Management of Severe Hyponatremia (Sodium 112 mEq/L)
For severe hyponatremia (sodium 112 mEq/L), stop diuretics immediately and administer volume expansion with colloid or saline, while carefully limiting sodium correction to no more than 8 mEq/L in 24 hours to prevent osmotic demyelination syndrome. 1, 2
Initial Assessment and Classification
Hyponatremia with sodium of 112 mEq/L is classified as severe hyponatremia (<120 mEq/L) requiring prompt intervention.
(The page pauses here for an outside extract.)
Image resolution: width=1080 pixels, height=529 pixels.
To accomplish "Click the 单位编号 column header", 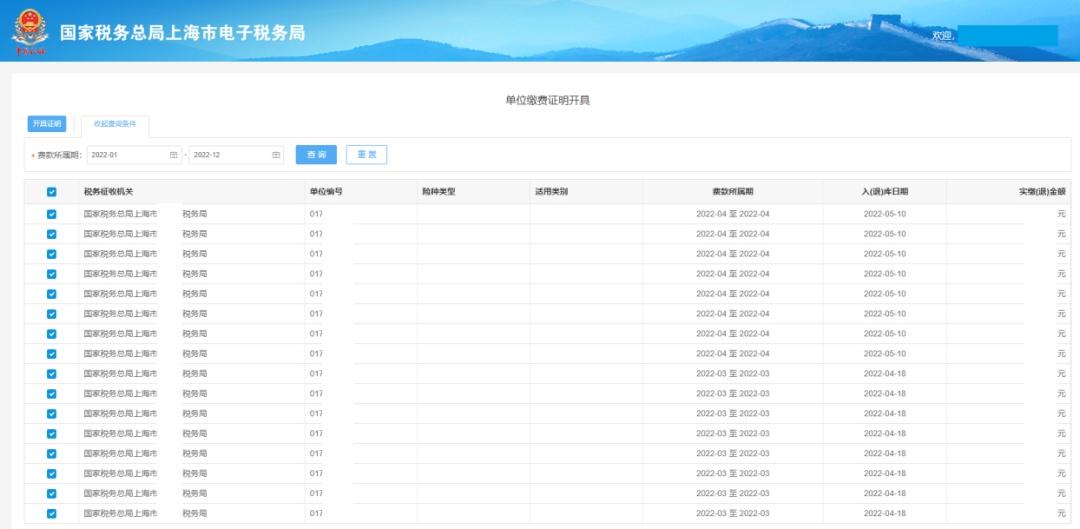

The management approach depends on:
Volume status assessment:
- Hypovolemic: Signs of dehydration, orthostatic hypotension
- Euvolemic: No signs of volume depletion or overload
- Hypervolemic: Edema, ascites, signs of heart failure
Presence of neurological symptoms:
- Mild: Nausea, headache, confusion
- Severe: Seizures, decreased consciousness, coma
Treatment Algorithm Based on Volume Status
For Hypovolemic Hyponatremia:
- Stop diuretics immediately 1
- Volume expansion with isotonic (0.9%) saline 2, 3
- For patients with elevated creatinine (>150 mmol/L), use colloid solutions (albumin, gelofusine, haemaccel) 1
- Monitor serum sodium every 4-6 hours during active correction 2
For Euvolemic Hyponatremia:
- Stop diuretics immediately 1
- Volume expansion with 3% hypertonic saline for severe symptoms 2, 3
- Initial bolus: 2 mL/kg
- Target correction: 4-6 mEq/L in first hour for severe symptoms
- Consider vasopressin receptor antagonists (tolvaptan) for persistent hyponatremia 2, 4
- Must be initiated in hospital setting
- Starting dose: 15 mg once daily
- May increase to 30 mg after 24 hours if needed
For Hypervolemic Hyponatremia:
- Stop diuretics immediately 1
- Volume expansion with colloid solutions despite worsening fluid retention 1
- Treat underlying cause (heart failure, cirrhosis) 2, 3
Critical Correction Rate Guidelines
- Maximum correction rate: 8 mEq/L in 24 hours 2
- Avoid correction >12 mEq/L in 24 hours to prevent osmotic demyelination syndrome 1, 4, 3
- Higher risk patients (alcoholism, malnutrition, liver disease) may require even slower correction rates 2, 4
Monitoring Requirements
- Check serum sodium every 4-6 hours during active correction 2
- Monitor for signs of fluid overload in hypervolemic patients
- Assess neurological status regularly
- Monitor renal function and other electrolytes
Special Considerations
Tolvaptan (vasopressin antagonist) must be initiated in hospital with close monitoring 4
High-risk patients for osmotic demyelination:
- Alcoholism
- Malnutrition
- Advanced liver disease
- Severe metabolic disorders
Post-Correction Management
- After initial correction, address underlying cause
- Resume fluid restriction after stabilization
- Monitor for rebound hyponatremia after treatment
- For patients with chronic hyponatremia, consider long-term management strategies based on underlying etiology
Common Pitfalls to Avoid
- Overly rapid correction leading to osmotic demyelination syndrome
- Water restriction alone in severe symptomatic hyponatremia
- Continuing diuretics in patients with sodium <120 mEq/L
- Failure to monitor serum sodium frequently during correction
- Underestimating risk in patients with alcoholism, malnutrition, or liver disease
Remember that the most critical aspect of managing severe hyponatremia is the careful control of correction rate to prevent neurological complications while addressing the underlying cause.